### Problem statement
Once you find the line with "Task: Jump to the last page", transcribe it and all the lines that follow to the end of the data, exactly as written; skip any pictures.

### Stored records
▬▬▬▬▬▬▬▬▬▬
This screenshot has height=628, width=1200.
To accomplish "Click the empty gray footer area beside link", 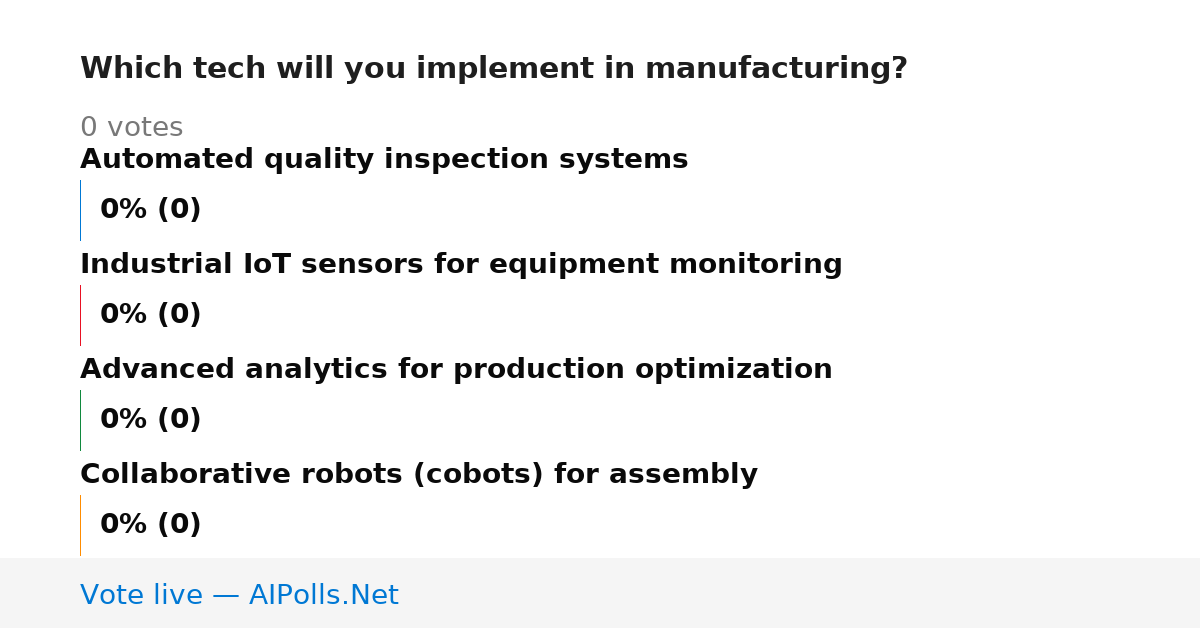I will 800,593.
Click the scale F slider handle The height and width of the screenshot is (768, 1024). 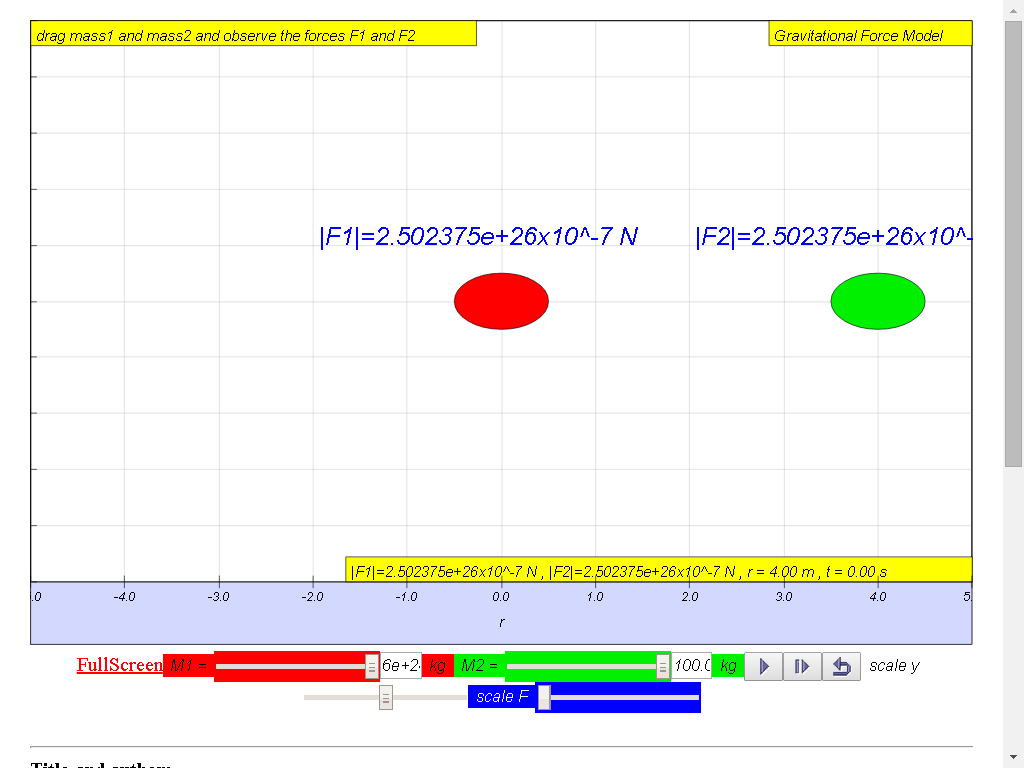[544, 697]
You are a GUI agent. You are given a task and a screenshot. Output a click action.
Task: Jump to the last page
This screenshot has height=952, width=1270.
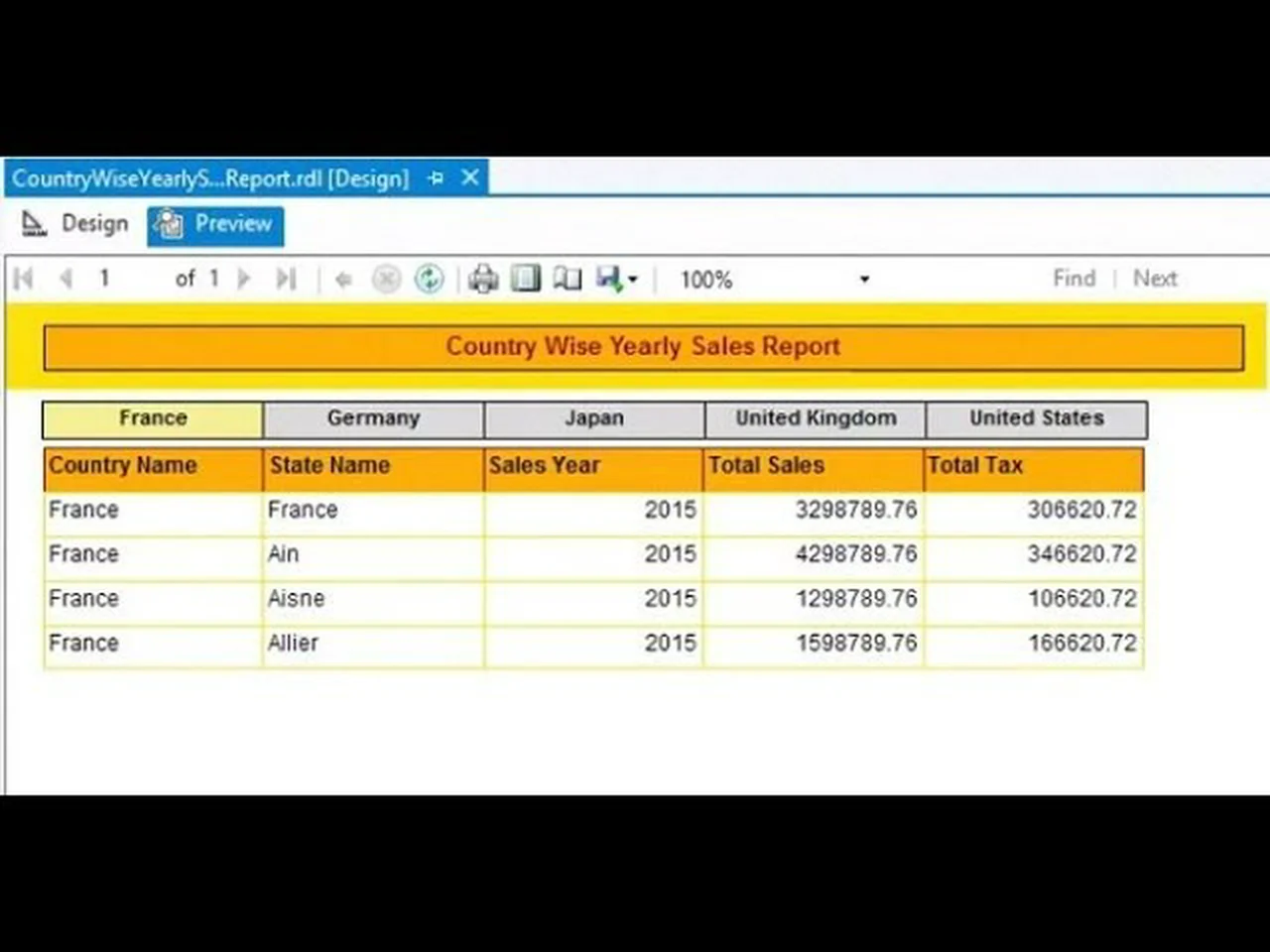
▬▬▬▬▬▬▬▬▬▬
### Expected answer
Task: Jump to the last page
This screenshot has height=952, width=1270.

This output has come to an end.